Digest: Why Most Published Research Findings Are False

Preface

This article aims to provide some of the derivations from Ioannidis' 2005 article: "Why Most Published Research Findings Are False" which exposed what has since been termed "The Replication Crisis."

The issue begins with the subject of $p$ -values which measure the probability of a study finding a positive result, assuming the presented hypothesis is false. A strong $p$ -values is considered to be $0.05$ , indicating a regrettable 5% of published findings are false.
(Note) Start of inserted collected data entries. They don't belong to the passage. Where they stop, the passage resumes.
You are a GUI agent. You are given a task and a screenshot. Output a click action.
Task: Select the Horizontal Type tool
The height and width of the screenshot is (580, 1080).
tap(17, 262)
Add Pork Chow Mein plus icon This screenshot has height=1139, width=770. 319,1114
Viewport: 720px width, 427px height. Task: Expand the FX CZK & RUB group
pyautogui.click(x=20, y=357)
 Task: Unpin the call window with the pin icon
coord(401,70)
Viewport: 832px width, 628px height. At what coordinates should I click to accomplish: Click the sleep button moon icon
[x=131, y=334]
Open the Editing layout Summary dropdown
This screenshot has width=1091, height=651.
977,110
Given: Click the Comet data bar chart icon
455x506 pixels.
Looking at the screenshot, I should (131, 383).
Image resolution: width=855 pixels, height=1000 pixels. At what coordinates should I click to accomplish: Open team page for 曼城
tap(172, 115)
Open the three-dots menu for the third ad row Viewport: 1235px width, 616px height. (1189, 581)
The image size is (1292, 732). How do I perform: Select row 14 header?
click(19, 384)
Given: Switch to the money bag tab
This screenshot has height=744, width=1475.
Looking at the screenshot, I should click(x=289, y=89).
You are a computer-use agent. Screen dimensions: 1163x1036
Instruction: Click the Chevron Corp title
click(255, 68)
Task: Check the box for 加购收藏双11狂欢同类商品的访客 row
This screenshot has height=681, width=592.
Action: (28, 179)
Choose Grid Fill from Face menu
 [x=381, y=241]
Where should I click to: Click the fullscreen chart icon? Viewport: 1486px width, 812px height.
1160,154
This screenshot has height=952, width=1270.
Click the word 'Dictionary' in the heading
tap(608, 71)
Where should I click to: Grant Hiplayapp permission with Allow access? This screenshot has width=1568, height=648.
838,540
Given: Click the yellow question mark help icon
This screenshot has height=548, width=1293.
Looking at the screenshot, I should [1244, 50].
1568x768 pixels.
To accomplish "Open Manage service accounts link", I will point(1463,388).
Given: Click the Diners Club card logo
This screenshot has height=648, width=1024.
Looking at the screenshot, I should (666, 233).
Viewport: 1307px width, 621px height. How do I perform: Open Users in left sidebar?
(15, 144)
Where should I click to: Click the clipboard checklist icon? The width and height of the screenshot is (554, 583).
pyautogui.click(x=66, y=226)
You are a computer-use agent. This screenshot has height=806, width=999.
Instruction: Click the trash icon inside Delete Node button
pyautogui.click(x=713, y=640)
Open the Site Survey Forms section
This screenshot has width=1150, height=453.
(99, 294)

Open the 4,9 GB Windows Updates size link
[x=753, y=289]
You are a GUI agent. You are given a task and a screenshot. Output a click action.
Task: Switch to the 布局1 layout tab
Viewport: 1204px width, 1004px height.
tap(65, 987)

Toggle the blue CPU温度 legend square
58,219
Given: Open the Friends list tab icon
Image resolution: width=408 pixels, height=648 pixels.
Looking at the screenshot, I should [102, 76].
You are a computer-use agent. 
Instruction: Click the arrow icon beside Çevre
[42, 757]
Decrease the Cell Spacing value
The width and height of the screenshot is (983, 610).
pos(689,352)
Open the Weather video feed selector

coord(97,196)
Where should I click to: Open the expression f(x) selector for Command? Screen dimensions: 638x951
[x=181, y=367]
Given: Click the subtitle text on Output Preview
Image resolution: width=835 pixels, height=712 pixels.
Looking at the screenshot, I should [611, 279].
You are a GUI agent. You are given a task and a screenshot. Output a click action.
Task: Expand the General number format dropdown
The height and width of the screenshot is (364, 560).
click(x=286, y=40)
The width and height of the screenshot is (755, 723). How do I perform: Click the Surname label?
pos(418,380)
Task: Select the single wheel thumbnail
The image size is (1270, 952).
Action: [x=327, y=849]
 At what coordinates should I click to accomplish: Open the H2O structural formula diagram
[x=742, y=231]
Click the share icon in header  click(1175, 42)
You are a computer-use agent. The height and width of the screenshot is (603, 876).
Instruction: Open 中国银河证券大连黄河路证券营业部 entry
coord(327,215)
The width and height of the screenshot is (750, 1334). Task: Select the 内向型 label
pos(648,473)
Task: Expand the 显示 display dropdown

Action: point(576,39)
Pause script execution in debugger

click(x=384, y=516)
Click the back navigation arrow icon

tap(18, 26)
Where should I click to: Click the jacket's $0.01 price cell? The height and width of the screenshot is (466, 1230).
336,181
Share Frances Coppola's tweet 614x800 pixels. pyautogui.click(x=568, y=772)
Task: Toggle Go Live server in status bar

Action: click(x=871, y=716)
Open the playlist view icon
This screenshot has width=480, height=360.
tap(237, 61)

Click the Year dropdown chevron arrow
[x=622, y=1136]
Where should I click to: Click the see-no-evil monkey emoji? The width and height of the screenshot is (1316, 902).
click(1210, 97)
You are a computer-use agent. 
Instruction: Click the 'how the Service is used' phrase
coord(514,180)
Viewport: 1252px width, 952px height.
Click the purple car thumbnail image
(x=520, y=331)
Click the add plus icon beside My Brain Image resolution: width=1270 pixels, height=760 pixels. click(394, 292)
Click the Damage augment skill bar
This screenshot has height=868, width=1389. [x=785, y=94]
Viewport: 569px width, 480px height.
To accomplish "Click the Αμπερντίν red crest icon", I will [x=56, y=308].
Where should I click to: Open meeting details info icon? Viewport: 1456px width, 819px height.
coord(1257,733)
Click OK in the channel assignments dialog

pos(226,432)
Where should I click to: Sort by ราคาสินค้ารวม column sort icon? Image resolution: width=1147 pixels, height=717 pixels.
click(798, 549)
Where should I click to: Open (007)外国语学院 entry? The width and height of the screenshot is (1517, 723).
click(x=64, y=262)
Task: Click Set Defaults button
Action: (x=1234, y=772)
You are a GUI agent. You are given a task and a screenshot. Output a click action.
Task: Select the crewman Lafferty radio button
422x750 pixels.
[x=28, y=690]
Before diving into the derivations, some examples:

Example 1

Suppose we represent all possible hypotheses that can be tested with a more manageable 100,000 hypotheses. Let's allow a generous 50:50 true:false split for this set as well as a statistical power of 80%.

	True	False	Total
positive result $+$	40k	2.5k	42.5k
negative result $-$	10k	47.5k	57.5k
Total	50k	50k	100k

Here, the $p$ -value $= \alpha = P(+ \vert \text{ f })$ where $+$ is a positive relationship, and $\text{f}$ is a flase result. The statistical power $= P(+ \vert \text{ t })$ and Positive Predictive Value $\text{PPV} = \frac{\text{statistical power}}{P(\text{ t } + \text{ f } \vert +)} = \frac{40k}{42.5k} \approx 0.94$ which is pretty satisfactory given our generous values.

Example 2

Once again, we'll take 100,000 hypotheses, but now with a 10:90 true:false split for this set as well as a statistical power of 80%. Filling out the table we get:

	True	False	Total
$+$	8k	4.5k	12.5k
$-$	2k	85.5k	87.5k
Total	10k	90k	100k

Here, $\text{PPV} = \frac{8k}{12.5k} = 0.64$ which is significantly worse than the assumed 95% if the study is positive without publicaiton bias, cheating etc. which is covered below.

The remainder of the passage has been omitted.